### EXERCISE PASSAGE:
== == ==

Depression and obesity are often partners in pathology, according to investigators here.
SEATTLE, July 5 - Depression and obesity are often partners in pathology, according to investigators here.
Obese persons have a 20% elevated risk of depression compared with those of normal weight, reported Gregory E. Simon, M.D., M.P.H., of the Group Health Cooperative here, and colleagues in the July issue of Archives of General Psychiatry.
For white, college-educated obese individuals, the additional depression risk reaches as high 44%, said Gregory E. Simon, M.D., M.P.H., of the Group Health Cooperative here in the July issue of Archives of General Psychiatry.
Previous studies have linked obesity with depression, but they relied mostly on data from white sample populations. The current study more accurately represents the U.S. population, Dr. Simon and colleagues said.
In addition, most previous studies linked obesity with depression only in women. The current study, with a larger sample size and more statistical power than most previous studies, found the same results for women and men, the investigators said.
The study analyzed data from more than 9,000 individuals who took part in the National Comorbidity Survey Replication, an in-person survey of U.S. residents in the 48 contiguous states conducted from 2001 to 2003.

== == ==

### DATA EXTRACT:

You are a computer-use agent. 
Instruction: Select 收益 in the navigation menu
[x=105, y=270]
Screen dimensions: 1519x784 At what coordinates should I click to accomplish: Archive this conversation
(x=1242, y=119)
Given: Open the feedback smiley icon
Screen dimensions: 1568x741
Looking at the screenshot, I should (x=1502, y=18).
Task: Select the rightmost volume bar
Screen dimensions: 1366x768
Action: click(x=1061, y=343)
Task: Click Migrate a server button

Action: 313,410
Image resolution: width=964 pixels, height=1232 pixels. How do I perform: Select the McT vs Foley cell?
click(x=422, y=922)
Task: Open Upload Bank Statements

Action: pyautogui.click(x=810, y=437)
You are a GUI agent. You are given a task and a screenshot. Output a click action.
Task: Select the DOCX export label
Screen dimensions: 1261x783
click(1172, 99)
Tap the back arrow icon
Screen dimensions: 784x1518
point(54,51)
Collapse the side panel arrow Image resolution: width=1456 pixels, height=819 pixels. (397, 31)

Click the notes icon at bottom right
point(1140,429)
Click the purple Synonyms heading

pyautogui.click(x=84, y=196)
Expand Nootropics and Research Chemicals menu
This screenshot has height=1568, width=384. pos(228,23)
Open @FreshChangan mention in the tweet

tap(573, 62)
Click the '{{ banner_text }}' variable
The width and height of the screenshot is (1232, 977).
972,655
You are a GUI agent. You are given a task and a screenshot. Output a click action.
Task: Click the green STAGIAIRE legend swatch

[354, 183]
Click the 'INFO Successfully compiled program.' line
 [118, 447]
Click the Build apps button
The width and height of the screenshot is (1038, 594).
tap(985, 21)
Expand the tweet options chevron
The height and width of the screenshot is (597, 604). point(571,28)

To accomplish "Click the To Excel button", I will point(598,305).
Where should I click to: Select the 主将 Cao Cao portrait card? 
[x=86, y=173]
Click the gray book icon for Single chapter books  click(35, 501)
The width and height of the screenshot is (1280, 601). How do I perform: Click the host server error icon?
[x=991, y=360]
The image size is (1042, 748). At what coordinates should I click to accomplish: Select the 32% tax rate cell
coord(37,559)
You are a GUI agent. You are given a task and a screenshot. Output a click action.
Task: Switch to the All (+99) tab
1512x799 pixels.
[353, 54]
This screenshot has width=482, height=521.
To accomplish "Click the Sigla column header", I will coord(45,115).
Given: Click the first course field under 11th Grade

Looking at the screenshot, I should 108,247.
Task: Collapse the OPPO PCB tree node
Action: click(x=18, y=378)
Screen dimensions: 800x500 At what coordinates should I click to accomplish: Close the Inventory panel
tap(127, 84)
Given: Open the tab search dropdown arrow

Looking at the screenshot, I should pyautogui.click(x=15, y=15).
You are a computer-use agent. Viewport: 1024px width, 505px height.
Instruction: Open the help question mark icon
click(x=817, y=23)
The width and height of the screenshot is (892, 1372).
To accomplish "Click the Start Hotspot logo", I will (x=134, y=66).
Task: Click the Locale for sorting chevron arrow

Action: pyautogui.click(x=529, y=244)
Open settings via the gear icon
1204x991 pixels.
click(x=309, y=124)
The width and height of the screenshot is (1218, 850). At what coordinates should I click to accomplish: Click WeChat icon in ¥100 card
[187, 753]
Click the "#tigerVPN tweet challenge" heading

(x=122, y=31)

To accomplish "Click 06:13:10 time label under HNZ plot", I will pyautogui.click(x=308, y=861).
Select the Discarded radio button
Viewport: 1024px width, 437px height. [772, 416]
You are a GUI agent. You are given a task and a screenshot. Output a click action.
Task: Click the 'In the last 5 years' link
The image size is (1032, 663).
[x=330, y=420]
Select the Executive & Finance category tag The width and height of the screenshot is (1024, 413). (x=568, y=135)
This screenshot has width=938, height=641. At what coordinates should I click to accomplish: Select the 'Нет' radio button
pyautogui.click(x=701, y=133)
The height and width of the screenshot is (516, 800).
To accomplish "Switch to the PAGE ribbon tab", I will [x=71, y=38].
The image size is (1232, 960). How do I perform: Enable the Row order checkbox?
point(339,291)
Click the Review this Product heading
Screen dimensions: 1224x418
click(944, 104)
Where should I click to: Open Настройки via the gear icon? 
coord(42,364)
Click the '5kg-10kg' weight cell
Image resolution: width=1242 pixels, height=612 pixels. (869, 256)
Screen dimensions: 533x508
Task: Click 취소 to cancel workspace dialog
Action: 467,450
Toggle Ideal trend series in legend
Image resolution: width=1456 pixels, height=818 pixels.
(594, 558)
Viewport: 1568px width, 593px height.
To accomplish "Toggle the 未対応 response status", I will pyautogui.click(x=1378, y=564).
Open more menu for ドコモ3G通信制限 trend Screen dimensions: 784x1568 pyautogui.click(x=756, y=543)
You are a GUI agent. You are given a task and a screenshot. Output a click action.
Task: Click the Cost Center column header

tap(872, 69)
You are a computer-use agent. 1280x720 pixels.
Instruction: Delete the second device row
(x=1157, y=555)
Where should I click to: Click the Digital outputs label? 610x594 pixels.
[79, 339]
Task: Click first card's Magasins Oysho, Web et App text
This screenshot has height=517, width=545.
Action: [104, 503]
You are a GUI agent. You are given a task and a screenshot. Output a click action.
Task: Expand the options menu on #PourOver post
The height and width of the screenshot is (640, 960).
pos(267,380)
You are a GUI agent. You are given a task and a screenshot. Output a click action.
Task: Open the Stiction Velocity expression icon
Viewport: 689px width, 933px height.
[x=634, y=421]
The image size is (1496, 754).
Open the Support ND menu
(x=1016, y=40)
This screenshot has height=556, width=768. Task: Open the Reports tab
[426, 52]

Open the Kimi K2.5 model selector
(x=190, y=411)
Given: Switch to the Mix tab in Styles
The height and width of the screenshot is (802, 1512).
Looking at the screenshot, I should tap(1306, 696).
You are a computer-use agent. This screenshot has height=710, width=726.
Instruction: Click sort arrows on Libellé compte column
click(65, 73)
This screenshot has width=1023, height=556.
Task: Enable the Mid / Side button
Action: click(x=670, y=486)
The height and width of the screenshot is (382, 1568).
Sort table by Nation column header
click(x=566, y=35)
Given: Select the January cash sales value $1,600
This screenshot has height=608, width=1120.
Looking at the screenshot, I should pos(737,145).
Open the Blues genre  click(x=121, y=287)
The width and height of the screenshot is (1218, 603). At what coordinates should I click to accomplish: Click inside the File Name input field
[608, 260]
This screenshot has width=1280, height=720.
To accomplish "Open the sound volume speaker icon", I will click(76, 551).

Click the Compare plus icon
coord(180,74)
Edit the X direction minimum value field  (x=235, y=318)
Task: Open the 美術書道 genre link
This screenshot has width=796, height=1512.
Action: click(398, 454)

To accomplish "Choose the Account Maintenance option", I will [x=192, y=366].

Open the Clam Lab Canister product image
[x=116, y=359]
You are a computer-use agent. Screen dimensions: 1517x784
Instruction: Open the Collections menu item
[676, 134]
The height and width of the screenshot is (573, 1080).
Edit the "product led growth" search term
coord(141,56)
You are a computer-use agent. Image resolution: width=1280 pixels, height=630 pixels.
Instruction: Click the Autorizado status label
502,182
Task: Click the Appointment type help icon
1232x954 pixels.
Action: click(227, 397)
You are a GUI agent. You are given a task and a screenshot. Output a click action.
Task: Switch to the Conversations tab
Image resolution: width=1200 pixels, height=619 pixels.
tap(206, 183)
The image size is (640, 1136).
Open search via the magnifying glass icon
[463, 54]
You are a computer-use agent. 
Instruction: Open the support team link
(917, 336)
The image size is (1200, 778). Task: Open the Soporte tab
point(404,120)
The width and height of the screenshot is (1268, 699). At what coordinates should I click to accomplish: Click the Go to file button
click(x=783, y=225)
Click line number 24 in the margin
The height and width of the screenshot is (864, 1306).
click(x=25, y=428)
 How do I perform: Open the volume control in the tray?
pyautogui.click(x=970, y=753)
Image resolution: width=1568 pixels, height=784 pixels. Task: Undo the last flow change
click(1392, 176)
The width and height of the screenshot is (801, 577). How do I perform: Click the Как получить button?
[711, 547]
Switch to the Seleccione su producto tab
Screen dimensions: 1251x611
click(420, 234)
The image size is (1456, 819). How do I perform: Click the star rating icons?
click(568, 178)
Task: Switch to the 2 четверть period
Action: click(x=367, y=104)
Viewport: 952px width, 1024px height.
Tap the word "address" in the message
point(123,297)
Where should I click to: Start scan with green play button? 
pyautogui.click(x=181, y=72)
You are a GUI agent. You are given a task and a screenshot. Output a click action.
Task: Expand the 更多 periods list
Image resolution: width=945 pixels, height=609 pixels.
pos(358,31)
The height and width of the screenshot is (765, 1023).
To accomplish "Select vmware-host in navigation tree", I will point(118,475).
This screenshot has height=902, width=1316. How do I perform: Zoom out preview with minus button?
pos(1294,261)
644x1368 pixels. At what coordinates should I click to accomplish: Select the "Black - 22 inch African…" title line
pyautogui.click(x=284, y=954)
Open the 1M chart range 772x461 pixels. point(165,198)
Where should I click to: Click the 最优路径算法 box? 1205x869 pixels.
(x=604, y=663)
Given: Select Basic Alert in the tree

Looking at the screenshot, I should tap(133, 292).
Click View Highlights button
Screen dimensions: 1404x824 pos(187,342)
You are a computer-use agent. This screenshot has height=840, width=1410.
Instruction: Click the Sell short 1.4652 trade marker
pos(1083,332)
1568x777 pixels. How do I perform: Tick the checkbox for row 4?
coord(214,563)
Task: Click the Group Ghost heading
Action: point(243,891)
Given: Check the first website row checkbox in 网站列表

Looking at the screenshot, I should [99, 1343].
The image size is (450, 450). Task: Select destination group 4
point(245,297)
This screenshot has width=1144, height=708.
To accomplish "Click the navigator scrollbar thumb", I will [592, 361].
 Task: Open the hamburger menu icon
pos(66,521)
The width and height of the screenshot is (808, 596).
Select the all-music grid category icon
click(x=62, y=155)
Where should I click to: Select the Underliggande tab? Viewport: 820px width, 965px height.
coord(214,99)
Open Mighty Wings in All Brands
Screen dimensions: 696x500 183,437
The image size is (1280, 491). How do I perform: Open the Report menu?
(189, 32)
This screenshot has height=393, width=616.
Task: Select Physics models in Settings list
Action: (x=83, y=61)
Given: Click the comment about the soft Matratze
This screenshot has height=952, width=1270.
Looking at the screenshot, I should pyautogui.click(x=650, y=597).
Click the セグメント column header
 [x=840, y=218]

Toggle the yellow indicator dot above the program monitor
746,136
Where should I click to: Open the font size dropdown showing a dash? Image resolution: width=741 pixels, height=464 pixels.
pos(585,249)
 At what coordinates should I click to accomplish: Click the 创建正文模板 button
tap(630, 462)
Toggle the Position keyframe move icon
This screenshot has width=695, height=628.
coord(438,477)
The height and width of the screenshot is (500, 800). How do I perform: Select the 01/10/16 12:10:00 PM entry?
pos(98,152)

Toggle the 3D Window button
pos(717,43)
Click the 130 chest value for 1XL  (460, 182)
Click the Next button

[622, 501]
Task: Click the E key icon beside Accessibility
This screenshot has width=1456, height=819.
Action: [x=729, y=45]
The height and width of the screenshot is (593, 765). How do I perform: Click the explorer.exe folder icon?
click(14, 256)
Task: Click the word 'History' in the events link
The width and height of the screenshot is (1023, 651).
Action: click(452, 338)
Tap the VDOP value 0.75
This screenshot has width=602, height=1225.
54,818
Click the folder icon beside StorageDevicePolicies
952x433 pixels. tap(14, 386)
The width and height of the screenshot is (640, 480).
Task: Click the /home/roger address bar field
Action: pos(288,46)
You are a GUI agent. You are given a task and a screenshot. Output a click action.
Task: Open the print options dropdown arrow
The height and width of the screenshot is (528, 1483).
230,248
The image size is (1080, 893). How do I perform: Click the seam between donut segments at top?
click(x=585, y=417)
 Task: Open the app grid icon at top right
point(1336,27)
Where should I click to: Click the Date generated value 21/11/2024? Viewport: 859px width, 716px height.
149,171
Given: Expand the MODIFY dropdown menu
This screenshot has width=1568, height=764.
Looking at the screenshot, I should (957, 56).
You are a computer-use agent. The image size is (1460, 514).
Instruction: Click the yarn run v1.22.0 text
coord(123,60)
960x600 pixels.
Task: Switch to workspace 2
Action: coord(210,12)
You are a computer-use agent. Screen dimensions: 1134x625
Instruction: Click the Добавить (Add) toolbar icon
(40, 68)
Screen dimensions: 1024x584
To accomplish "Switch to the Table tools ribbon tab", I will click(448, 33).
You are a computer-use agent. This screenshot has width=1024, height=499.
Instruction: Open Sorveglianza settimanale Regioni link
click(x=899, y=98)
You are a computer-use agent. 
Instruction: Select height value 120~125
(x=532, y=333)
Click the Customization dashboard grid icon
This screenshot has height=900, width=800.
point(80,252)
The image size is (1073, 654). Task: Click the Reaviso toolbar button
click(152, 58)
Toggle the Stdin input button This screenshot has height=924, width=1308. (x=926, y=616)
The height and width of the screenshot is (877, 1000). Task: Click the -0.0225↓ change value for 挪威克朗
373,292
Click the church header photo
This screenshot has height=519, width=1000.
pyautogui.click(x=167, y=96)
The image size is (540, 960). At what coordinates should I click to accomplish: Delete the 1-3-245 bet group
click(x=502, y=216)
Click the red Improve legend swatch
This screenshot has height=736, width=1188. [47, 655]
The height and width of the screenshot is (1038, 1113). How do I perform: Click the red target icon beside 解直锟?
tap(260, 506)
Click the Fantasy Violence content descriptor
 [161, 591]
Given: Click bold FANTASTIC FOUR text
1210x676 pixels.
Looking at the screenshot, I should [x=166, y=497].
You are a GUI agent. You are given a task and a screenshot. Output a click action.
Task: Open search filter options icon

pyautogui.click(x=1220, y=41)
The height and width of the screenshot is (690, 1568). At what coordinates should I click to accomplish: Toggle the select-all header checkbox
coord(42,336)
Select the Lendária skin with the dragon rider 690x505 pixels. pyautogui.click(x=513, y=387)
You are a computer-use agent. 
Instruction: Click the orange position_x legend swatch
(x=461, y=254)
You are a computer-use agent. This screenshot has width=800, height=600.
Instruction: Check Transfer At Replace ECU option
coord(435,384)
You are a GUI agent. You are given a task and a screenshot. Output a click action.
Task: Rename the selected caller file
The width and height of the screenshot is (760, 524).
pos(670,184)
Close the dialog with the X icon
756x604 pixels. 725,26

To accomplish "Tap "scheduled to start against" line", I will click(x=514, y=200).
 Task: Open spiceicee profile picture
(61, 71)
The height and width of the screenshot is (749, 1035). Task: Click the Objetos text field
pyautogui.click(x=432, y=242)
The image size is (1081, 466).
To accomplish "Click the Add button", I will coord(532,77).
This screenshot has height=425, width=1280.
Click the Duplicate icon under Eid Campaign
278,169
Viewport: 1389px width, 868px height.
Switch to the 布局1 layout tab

== == ==

### EXERCISE TASKS:
• A. Answer these questions from the obesity and depression article:
(i) By how much is an obese person's risk of depression elevated compared with someone of normal weight?
(ii) How high can the additional depression risk reach for white, college-educated obese individuals?
(iii) During which years was the National Comorbidity Survey Replication conducted?
• B. Using the obesity and depression article, explain why the investigators say the current study's results differ from those of most previous studies regarding women and men.
• C. Please reproduce part of the obesity and depression article, beginning at the words "Previous studies have" and stopping after "and colleagues said.".

### SOLVED PROBLEMS:
• A.
(i) 20%
(ii) 44%
(iii) 2001 to 2003

• B. Most previous studies linked obesity with depression only in women. The current study had a larger sample size and more statistical power than most previous studies, and it found the same results for women and men.

• C.
Previous studies have linked obesity with depression, but they relied mostly on data from white sample populations. The current study more accurately represents the U.S. population, Dr. Simon and colleagues said.